Wednesday, 3 October 2012

Girl with Glass Feet by Ali Shaw


Strange things are happening on the remote and snowbound archipelago of St. Hauda’s Land. Magical winged creatures flit around the icy bogland, albino animals hide themselves in the snow-glazed woods, and Ida Maclaird is slowly turning into glass. Ida is an outsider in these parts who has only visited the islands once before. Yet during that one fateful visit the glass transformation began to take hold, and now she has returned in search of a cure.
 Goodreads Description

Given the novel title and book description I don't think I have to issue a spoiler warning, when I say the story is about a girl Ida who has a condition in which her flesh turns to glass. Ida returns to the bleak winter landscape of St Hauda's Land - with its foul-smelling bogs and haggard woodland. She hopes to meet a man she met before, who told her about bodies of glass in the bog water. Instead she meets the young photographer Midas who is pursuing the perfect light conditions for a photograph.

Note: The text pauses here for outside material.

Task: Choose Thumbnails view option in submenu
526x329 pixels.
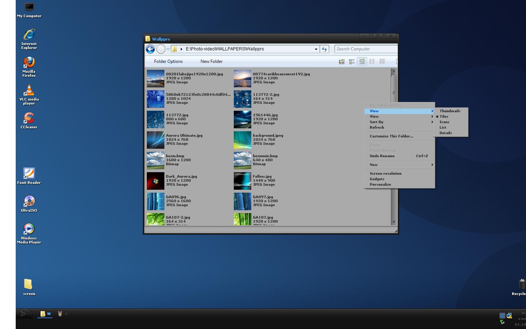Action: tap(450, 111)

Midas is emotionally damaged by his severe father, who unbeknownst to Midas had a heart of glass. For the young man the camera has become a means of looking at the world, whilst being removed from it. St Hauda's is a monochrome world - snow, gray clouds and mist. There is even an animal whose gaze turns everything white. Midas' world is likewise monochrome, until he meets Ida. The story at first seems to be a quest for a cure for Ida's condition, but is instead about Midas' transformation through the power of love back in to flesh and blood. I found myself engaged in the young couple's story, even if I wanted to shake Midas at times. Ida's resilience in the face of what is happening to her was moving - I cried at the end.

But I didn't engage with the story as much as I would have expected. The book is clearly magic realism. St Hauda is very like a group of Scottish islands, but its fauna are alien - tiny cattle with wings, jellyfish that emit a strange light as they die, the basilisk deer animal - and of course there are the glass bodies in the bogs. Strangely I felt that there was perhaps too much of the weird. We are introduced the cattle insects early on, I found them hard to believe and a bit twee nor am I sure that they were necessary. I also felt that there was not much there in terms of story and that the plotline kept being broken.  Ali Shaw's descriptions are full of beautiful similes, but I felt these sometimes got in the way - less is more. Shaw extends the story by flashbacks into Midas' childhood and the lives of his parents and that of Ida's mother's former admirer. All very good, but I don't feel that these helped the story move along and at the end I felt too much was unresolved; not that I expect magic realism novels to explain the magic.

That being said this is a book that I found myself thinking about after I had finished it and some of it is quite beautiful and indeed magical.




1 comment:

SilverRaindrops said...

I agree with you, the book felt very unresolved.
This might also be because a lot of the time I myself didn't know how I felt about what was happening, and so I was also unsure about what kind of ending I wanted.

I enjoyed the relationship between the main characters Ida and Midas, but also felt that the personal history of all their relatives was a bit much.

Overall, while I didn't think it was a great book, I did enjoy the reading experience. Thanks for letting me read along, Zoe :).